III. Efficacy Outcomes

In the phase 3 studies the primary assessment was the proportion of patients with >75% improvement in PASI score from baseline. Patients receiving systemic therapy or phototherapy were considered treatment failures in the primary efficacy analysis. Physician’s Global Assessment (PGA) of "clear" or "almost clear" was an important secondary outcome. By PASI assessment, 10-16% (absolute) more alefacept-treated patients responded compared to placebo, and 7-9% (absolute) more alefacept-treated patients responded by PGA assessment.

Of three different instruments used to assess patient reported outcomes, the overall Dermatology Life Quality Index (DLQI) score was considered to be the primary score. The DLQI score ranges from 0 (best) to 30 (worst). The DLQI was measured at baseline and after the end of treatment. The between group difference, which favored alefacept, was no more than 3 points after adjusting for baseline DLQI score.

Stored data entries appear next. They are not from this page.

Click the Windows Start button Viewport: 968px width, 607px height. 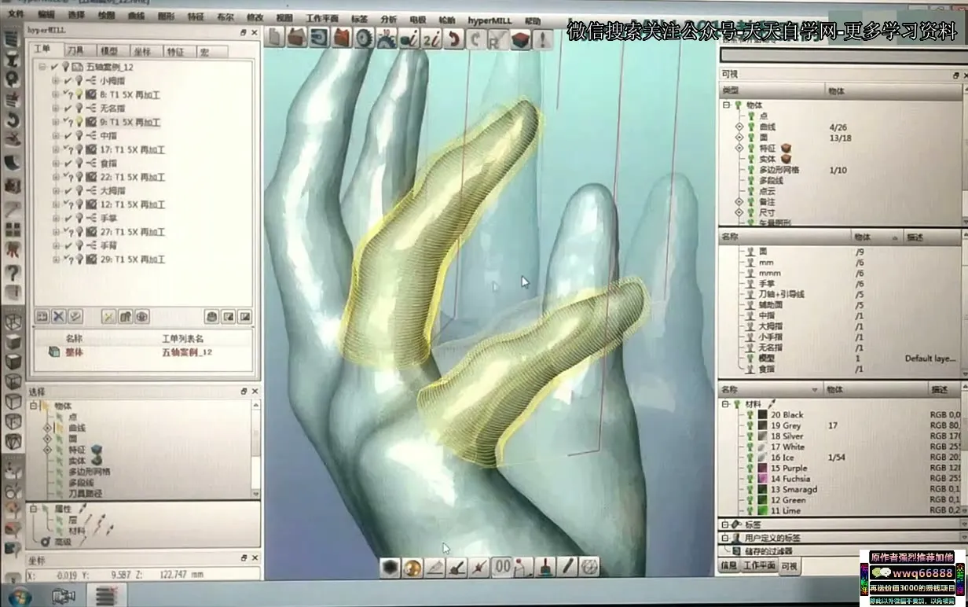click(x=16, y=595)
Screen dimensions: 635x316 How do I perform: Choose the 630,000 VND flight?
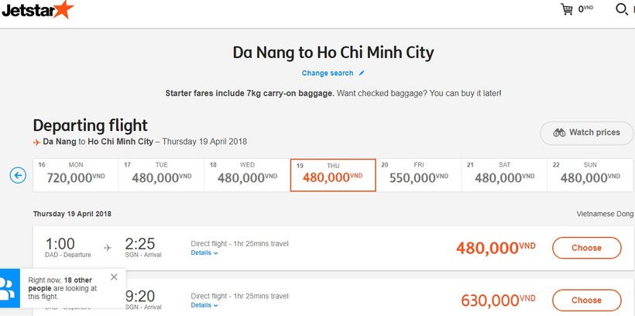coord(586,301)
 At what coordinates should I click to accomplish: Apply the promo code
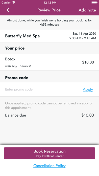(88, 90)
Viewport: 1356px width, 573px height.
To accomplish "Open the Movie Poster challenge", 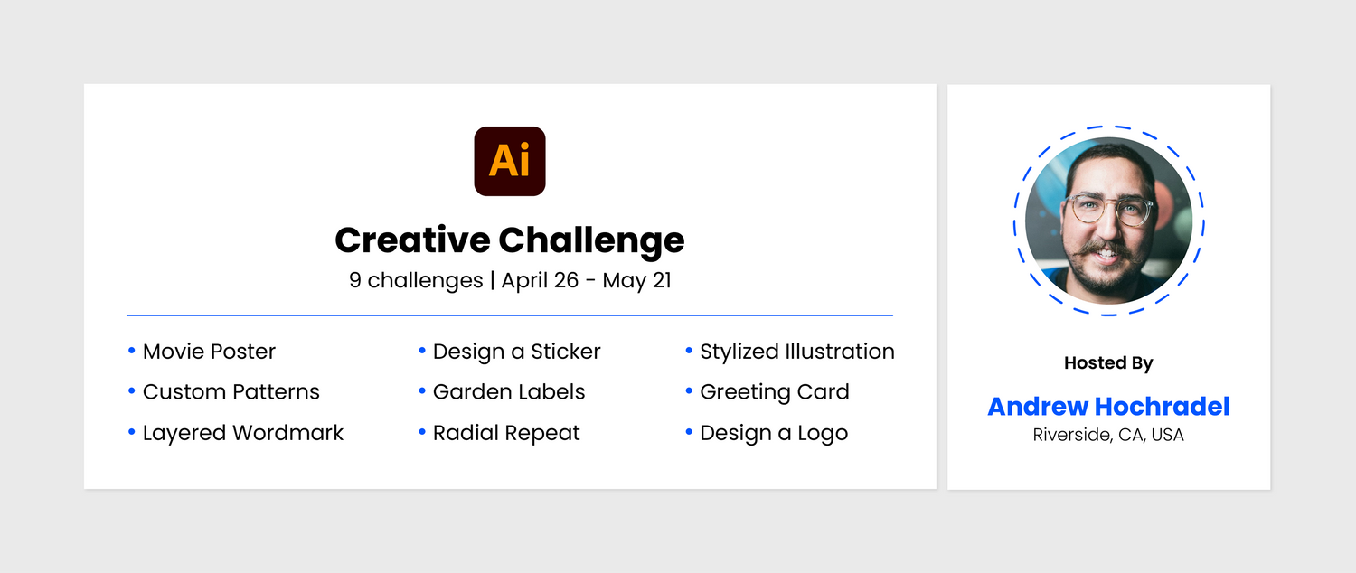I will click(x=209, y=352).
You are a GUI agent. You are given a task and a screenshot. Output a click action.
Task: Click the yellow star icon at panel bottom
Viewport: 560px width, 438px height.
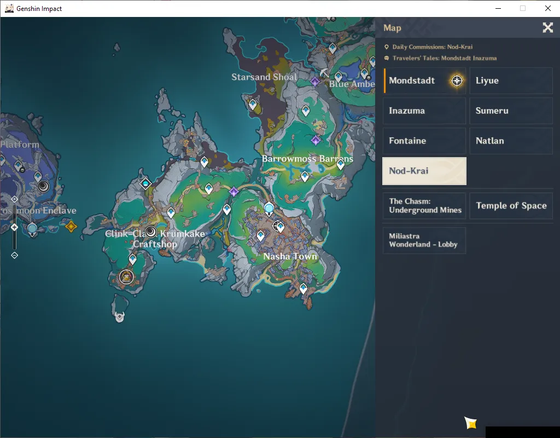471,423
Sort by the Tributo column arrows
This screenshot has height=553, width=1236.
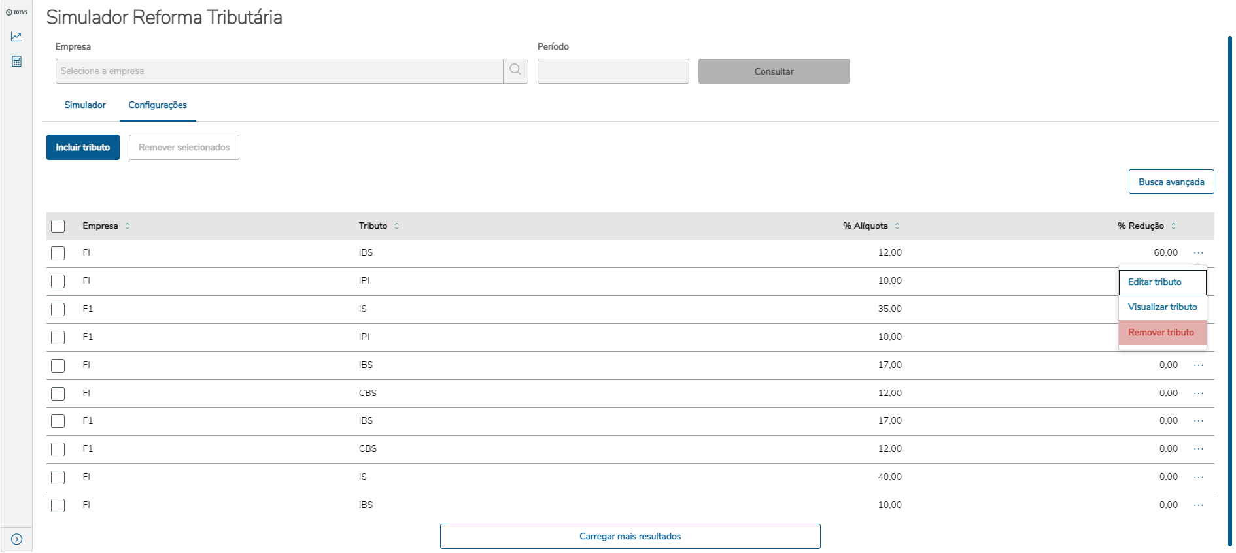pos(396,226)
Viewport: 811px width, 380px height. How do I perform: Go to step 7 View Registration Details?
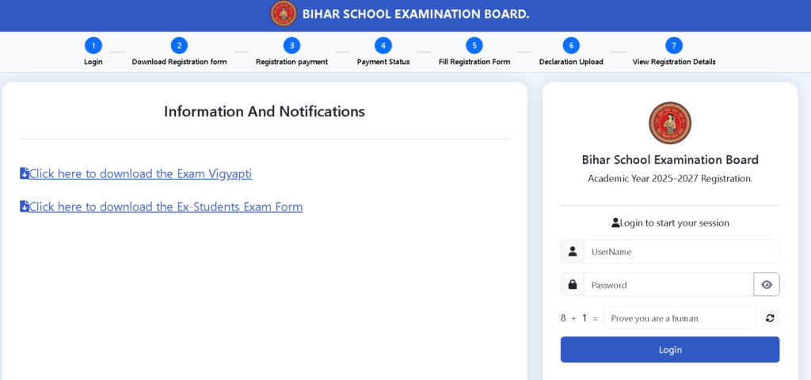pos(674,45)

  1. Please discuss the choice of >75% improvement in PASI to demonstrate clinical benefit with the PGA of clear or almost clear as the key secondary outcome measure.
  2. Do the DLQI data suggest a meaningful benefit over and above that provided in the PASI and PGA outcomes?

IV. Risk/Benefit

  1. Has the sponsor shown that alefacept is safe and effective for use in adults with chronic plaque psoriasis?
  2. If the answer is yes, then, please comment on the issues regarding the product label, as discussed below.

V. Product Label

The sponsor has proposed that the indicated population be "patients with chronic plaque psoriasis who are candidates for phototherapy or systemic therapy." Eligibility criteria permitted enrollment of individuals who had received prior systemic or phototherapy as well as those who were naïve to such prior therapies.

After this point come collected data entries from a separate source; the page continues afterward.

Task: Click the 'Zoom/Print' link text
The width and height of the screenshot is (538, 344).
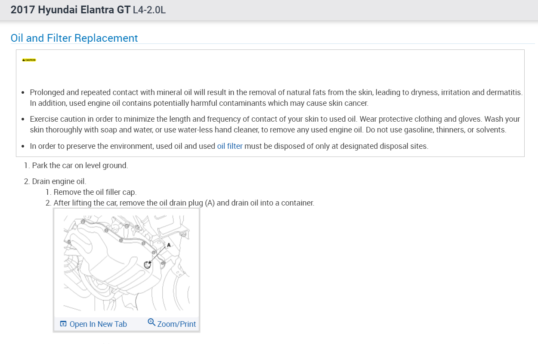Action: 176,324
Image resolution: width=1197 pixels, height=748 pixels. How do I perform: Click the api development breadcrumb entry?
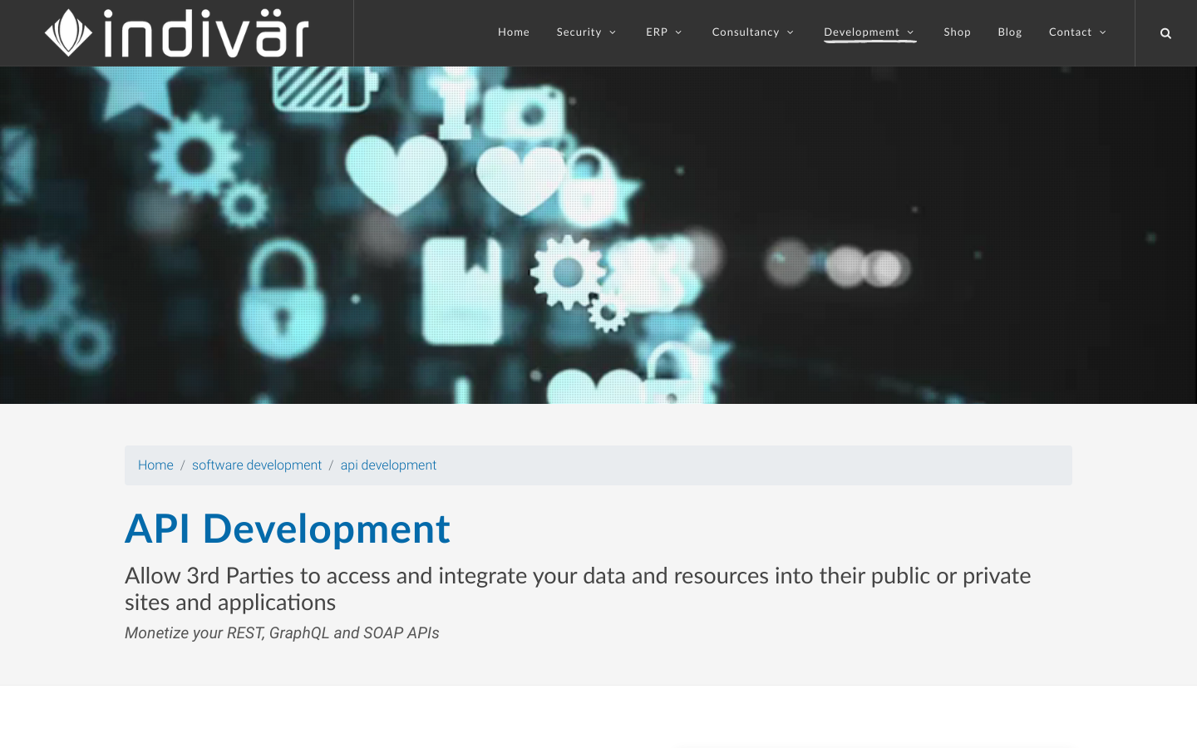tap(388, 465)
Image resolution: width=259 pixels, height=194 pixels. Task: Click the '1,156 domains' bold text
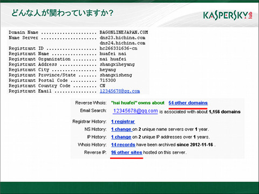coord(224,112)
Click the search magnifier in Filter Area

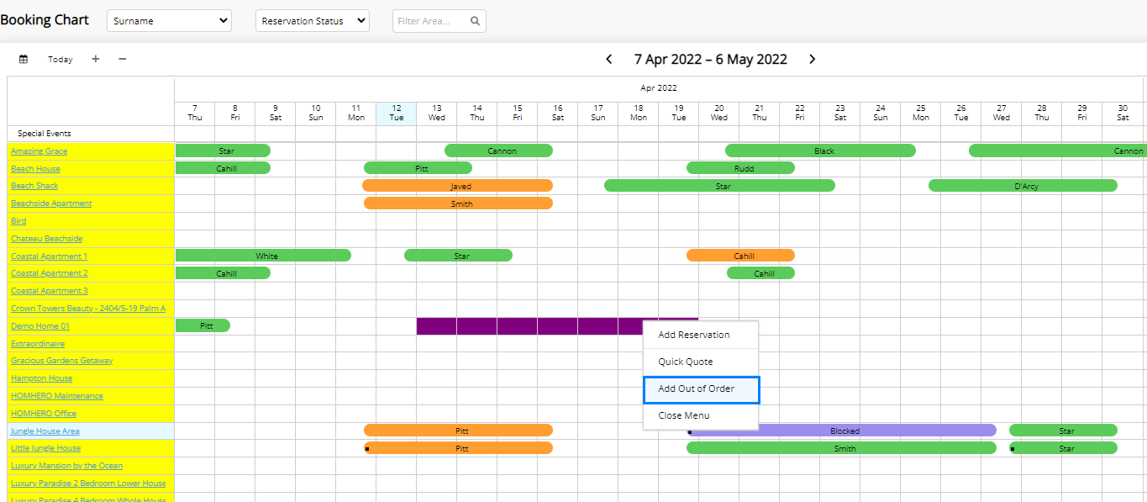[475, 21]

  1. Should the indicated patient population be limited to people who have failed or had an inadequate response to phototherapy or systemic therapy rather then "candidates for" such therapies?
  2. Should the indication specify ‘moderate to severe’ plaque psoriasis?
  3. Please discuss the recommendations that should be included in the label regarding lymphocyte monitoring and subsequent dosing. Specifically, should the label state that lymphocyte counts and CD4 counts be followed for all subjects as was performed in the clinical studies?
  4. Please comment on the types of information to include in the warnings regarding the risks of infection and malignancy.
  5. What, if any, information regarding the DLQI outcomes would be useful to provide in the product label?

VI. Studies in Other Populations

A. Adults with other forms of psoriasis

Individuals with erythrodermic, guttate, palmar, plantar pustular, or generalized pustular psoriasis were excluded from the clinical studies.

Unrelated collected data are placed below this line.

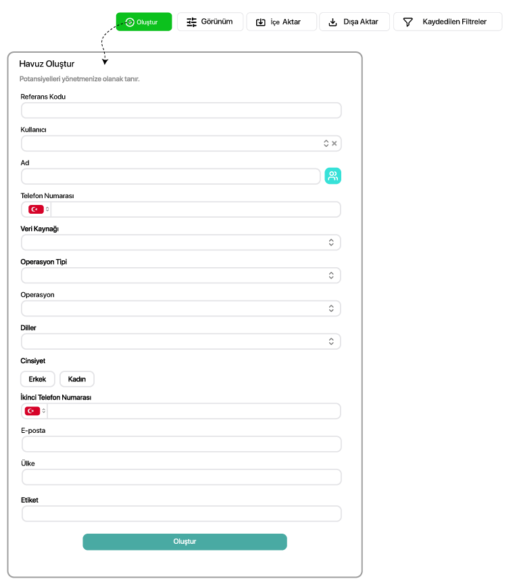The image size is (519, 581).
Task: Expand the Kullanıcı dropdown arrows
Action: [x=326, y=143]
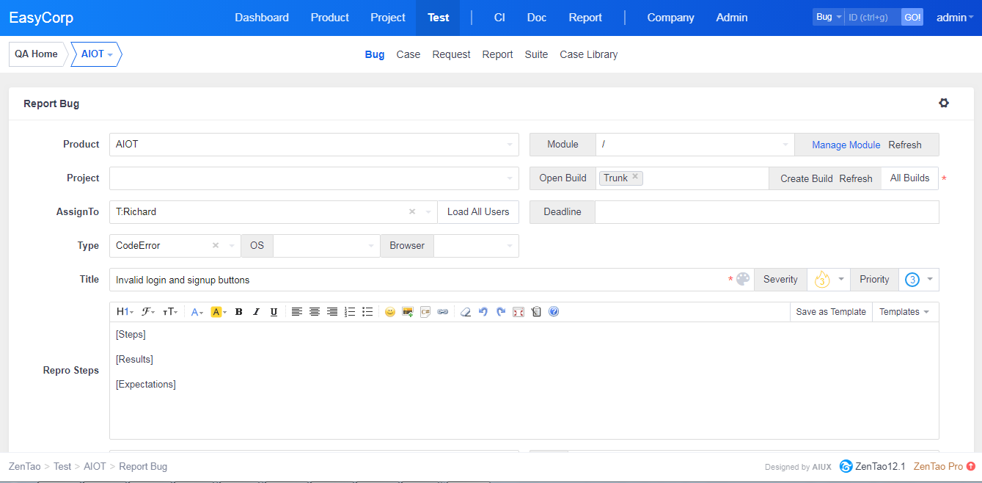Open the Templates dropdown
982x483 pixels.
(x=904, y=312)
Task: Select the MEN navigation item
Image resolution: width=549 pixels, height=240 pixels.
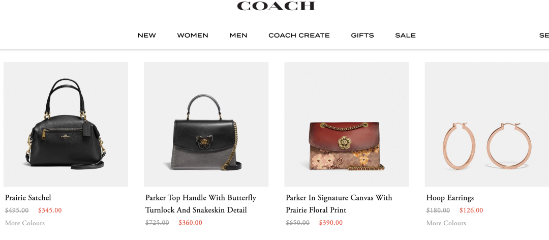Action: (x=238, y=36)
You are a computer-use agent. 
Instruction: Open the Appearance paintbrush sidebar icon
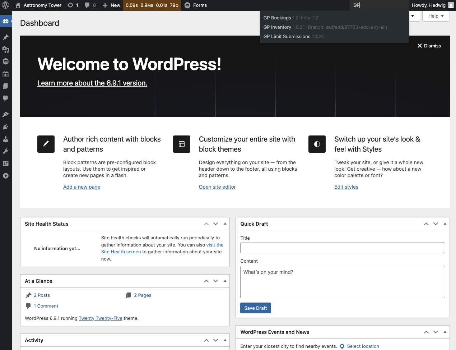(5, 115)

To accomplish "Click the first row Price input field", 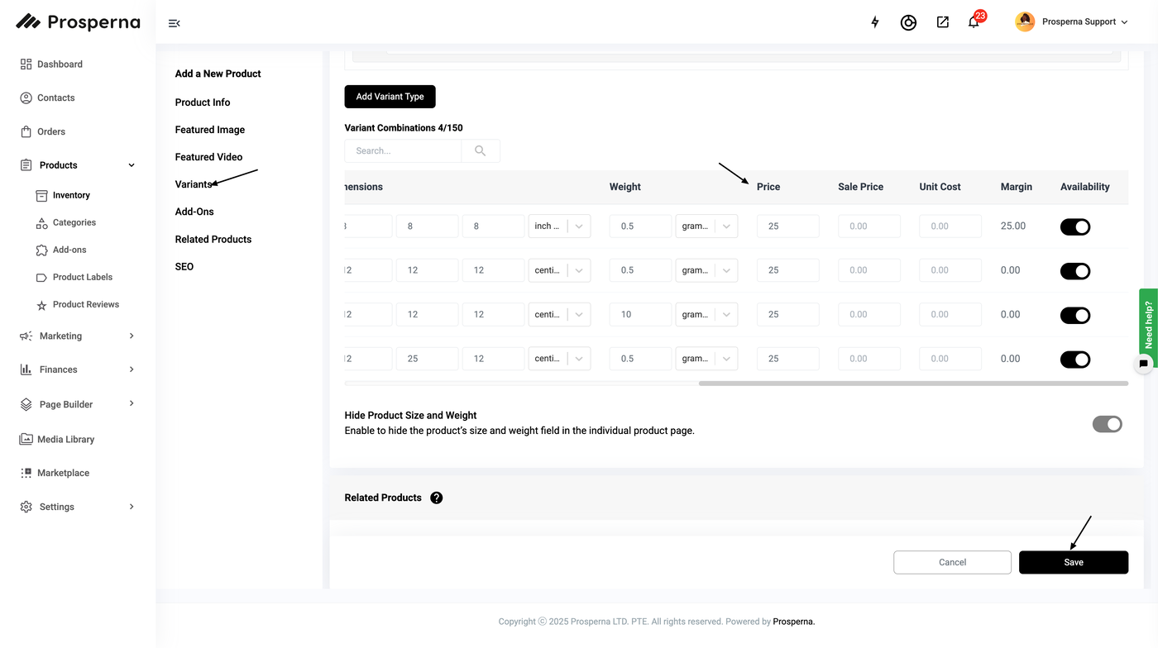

  1. Should the sponsor evaluate the safety and efficacy of alefacept in people who have other forms of psoriasis?

B. Children

Pediatric patients have not been evaluated in the clinical development program thus far. Federal regulations require sponsors to conduct trials in pediatric populations for a use approved in adults if the product is to be used in large numbers of affected children or it represents a meaningful therapeutic benefit. Trials in children may be deferred to after market approval for adults, particularly if concerns about toxicity warrant the collection of more safety data in adults before children are exposed. Biogen has requested and received a deferral for the conduct of pediatric studies.

  1. Should alefacept be studied in pediatric patients with psoriasis? If so, please discuss the timing of such studies relative to accumulation of postmarketing safety data in adults.
  2. What are appropriate efficacy outcomes for pediatric studies?
  3. How should children be assessed for loss of response to recall antigens or ability to respond to childhood vaccines?
  1. People with concomitant HIV infection

HIV infection was an exclusion criterion. HIV is a precipitating factor in psoriasis.

  1. Given the effects on lymphocyte depletion, please discuss whether patients with concomitant HIV infection should be studied. If studies are appropriate, please discuss what lymphocyte values should be considered for dosing decisions. If studies are not warranted, what information should be included in the label about use in persons with HIV (and other populations at risk of infections)?